The COVID-19 pandemic sent the world into a tailspin, resulting in more than 153 million cases and over three million deaths as of this writing. Some countries were able to deal with the challenging year better than others. For instance, Taiwan had just over a thousand cases and 12 deaths since the pandemic started. However, some countries are experiencing worse.
In the Philippines, there are now more than a million cases and over 17,000 deaths. The government works at managing the situation ever since the virus spread at the beginning of 2020. Now, with new virus variants developing, lockdowns and quarantine protocols are being implemented once again to stop the surge of infections as it recently reached the highest number of cases in Southeast Asia.
No one was immune from the coronavirus when it spread like wildfire across the globe. But thanks to brilliant scientists and researchers, several vaccines are now available to strengthen the body to fight COVID-19 infection, reduce the risk of severe illness and death, and the ultimate goal to beat the virus: achieve herd immunity.
What is Herd Immunity?
Herd immunity or “population immunity” or “herd protection” is a concept where a virus can no longer infect people easily because most of the population is made immune to it either through vaccination or immunity as a result of a previous infection.
For example, if 80% of a population has been vaccinated, resulting in immunity to a virus, four (4) out of five (5) people who interacted with someone infected would not get sick. It is noteworthy, however, that those who are already immune to the infection can still be carriers of the virus. When herd immunity is achieved, the transmission of COVID-19 is more controlled.
Since COVID-19 is highly contagious, the greater the proportion of people who achieve a certain degree of immunity to it, the higher the chances of significantly stopping the spread. In the Philippines, according to vaccine czar Carlito Galvez Jr., the government aims to vaccinate about 75 to 80% of the population to achieve herd immunity, aiming to achieve this by 2023.
What Does It Take to Achieve Herd Immunity?
There are two ways to reach herd immunity for the novel coronavirus or any infectious agent: natural infection and vaccination.

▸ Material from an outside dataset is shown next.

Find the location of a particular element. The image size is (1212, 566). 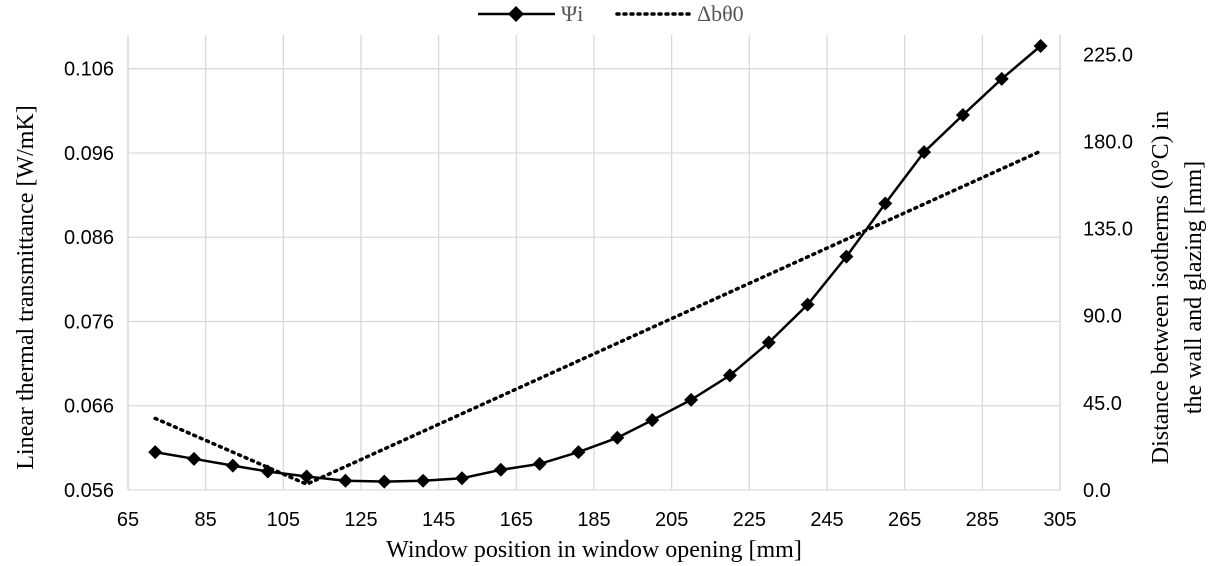

y-axis-right-title-line1: Distance between isotherms (0°C) in is located at coordinates (1161, 288).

People can develop resistance to the virus through natural immunity. When the body gets exposed and eventually recovers from an infectious disease, its natural response is to make antibodies to fight off the virus or bacteria. Typically, those who survived the infection may be rendered immune to future contraction.
The challenges: While natural immunity has a similar effect to vaccination, it presents great risk and could result in widespread infection and, worse, death. It is not guaranteed how long an individual is protected from reinfection after recovering from the virus. Even with antibodies, there is still a chance that the person can get infected with COVID-19 again.
Relying on community infection could also quickly overwhelm the healthcare system. Around 70% of the population would have to recover from COVID-19 to fight the pandemic. When the number of infections rises and affects people at high risk (e.g., older people and those with existing medical conditions), it can do more harm than good.
Herd immunity can also be achieved through vaccination. Vaccines are administered as a preventive measure to help the body develop immunity to the virus safely, without causing illness. People who have been vaccinated are protected from contagion and lessens the risk of passing on the virus, breaking the chain of transmission.
The challenges: Achieving herd immunity through vaccination to fight COVID-19 could be challenging for various reasons.
- Hesitant public – The public is not convinced or may be reluctant to take the vaccine due to different reasons. These include religious objections, fear about the side effects, and skepticism about its effectiveness despite the vaccines being approved for safe use by health experts after going through rigorous testing and clinical trials.
- Supply and option availability – The rollout of vaccines varies among and within nations. If a specific community reaches a high vaccination rate, but its neighboring areas fall behind, outbreaks can still occur when the communities mix. This makes it crucial to still observe proper health protocols even after getting vaccinated.
- Efficacy concerns – It is not yet known how long the current vaccines can protect people from the novel coronavirus since efficacy rates also vary. In addition, there are new COVID-19 variants as a result of mutation, which may be resistant to the current vaccines.
Herd immunity through vaccination requires a collective effort. It will work best if more people are vaccinated as quickly as possible while still observing physical distancing, wearing masks, and doing other safety measures to maintain lower infection rates.
Herd Immunity: The Key to Widespread Protection
Getting vaccinated is a huge step forward in protecting oneself and others from the novel coronavirus. Take the opportunity once the vaccine becomes available for you. Until the COVID-19 virus is completely eradicated, consistently observing minimum health protocols to reduce the spread of the virus even if you have been vaccinated.